Let's Dial Down our Enthusiasm over the Billionare Giving Pledge - dcaldwell
http://www.huffingtonpost.com/aaron-dorfman/the-giving-pledge_b_796159.html

======
nlwhittemore
There are a bunch of fine reasons to be low-to-medium excited about the Giving
Pledge instead of totally amped, but Dorfman's argument - that they might not
spend it that well- is a pretty stupid one.

First, Gates and Buffett are, in two very different ways, reinventing the
rules of how to spend it: Gates by going all in and running his foundation
full time, Buffett by saying "forget having my name on things" and giving it
to the person he thinks can spend it best.

Zuckerberg is already in this category of smarter giving with his $100mm
Newark gift. And there's lots of good reasons to think that the era of the
$billion ballet gift is over.

Second, Dorfman runs a center that works to make philanthropy better, but for
some reason, instead of being a leading voice in the best strategies for
spending it effectively, he's become the leading voice in shitting all over
the commitments. Smart. Not.

@dcaldwell's points about the significantly higher amount of annual
philanthropy that comes from individuals of average means than from the ultra
wealthy is a much better reason to have tempered excitement.

For my money, the most exciting part of this is the precedent that Moskovitz
and Zuckerberg are setting to start this incredibly early in their lives.

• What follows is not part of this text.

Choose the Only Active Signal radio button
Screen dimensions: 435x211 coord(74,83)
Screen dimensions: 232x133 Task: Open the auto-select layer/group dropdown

That
means we get not only hundreds of millions and billions of dollars, but at
least part of their time and attention for decades and decades.

------
dcaldwell
Here are a couple other reasons why I don't think the Giving Pledge will have
an enormous impact on philanthropy or nonprofits in general.

First, not every billionaire is going to make the pledge. I double that it
will be more than a third of them. So, instead of the $15 billion given
annually as the article suggest, it will probably be more like $5 billion.

Secondly, since 1957 giving to non-profits has increased all but about 3 years
(2 of those being the last.) Some estimates say that in the next 5-10 years,
annual giving will be at around $400 billion instead of the current $300
billion. So, the $5 billion in giving from the Giving Pledge will be a much
smaller percentage of total giving than it currently would be.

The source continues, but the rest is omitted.